What is required
Print, exactly as written, the line in the entries below that contains "Given: Open the wishlist heart icon in header" and every line after it up to and including the last. Omit pictures.

Record extracts
☆ ☆ ☆ ☆

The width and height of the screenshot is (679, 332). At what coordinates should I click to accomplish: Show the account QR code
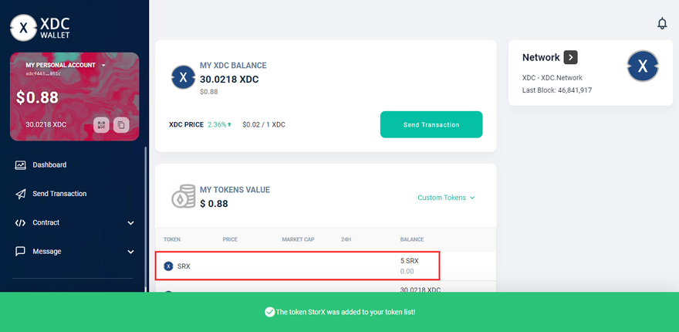pyautogui.click(x=101, y=124)
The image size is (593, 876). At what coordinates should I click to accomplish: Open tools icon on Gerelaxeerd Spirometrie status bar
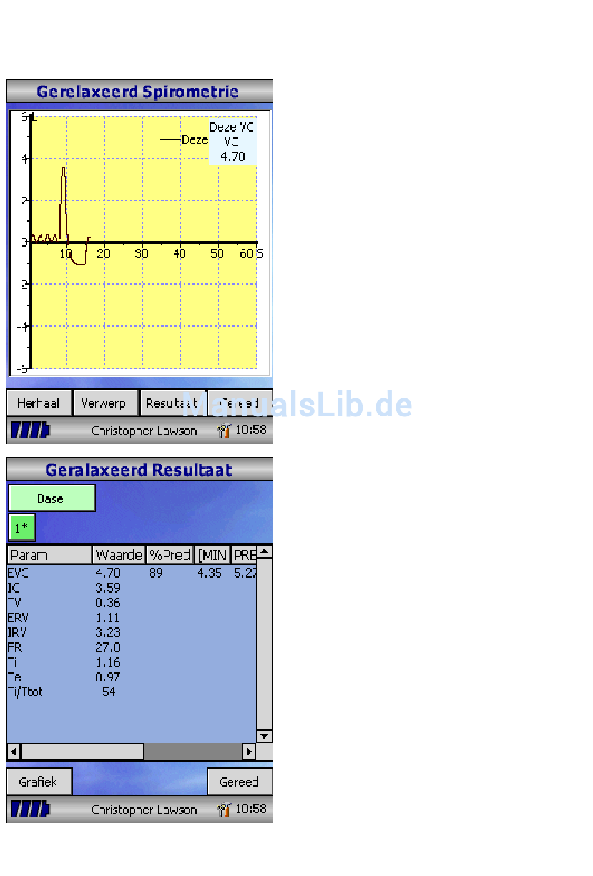coord(223,430)
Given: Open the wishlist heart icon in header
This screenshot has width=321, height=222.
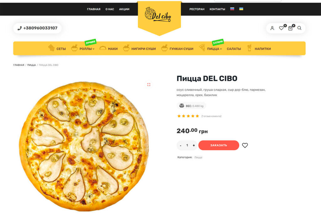Looking at the screenshot, I should 281,28.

☆ ☆ ☆ ☆

Task output
Given: Open the wishlist heart icon in header
This screenshot has width=321, height=222.
Looking at the screenshot, I should 281,28.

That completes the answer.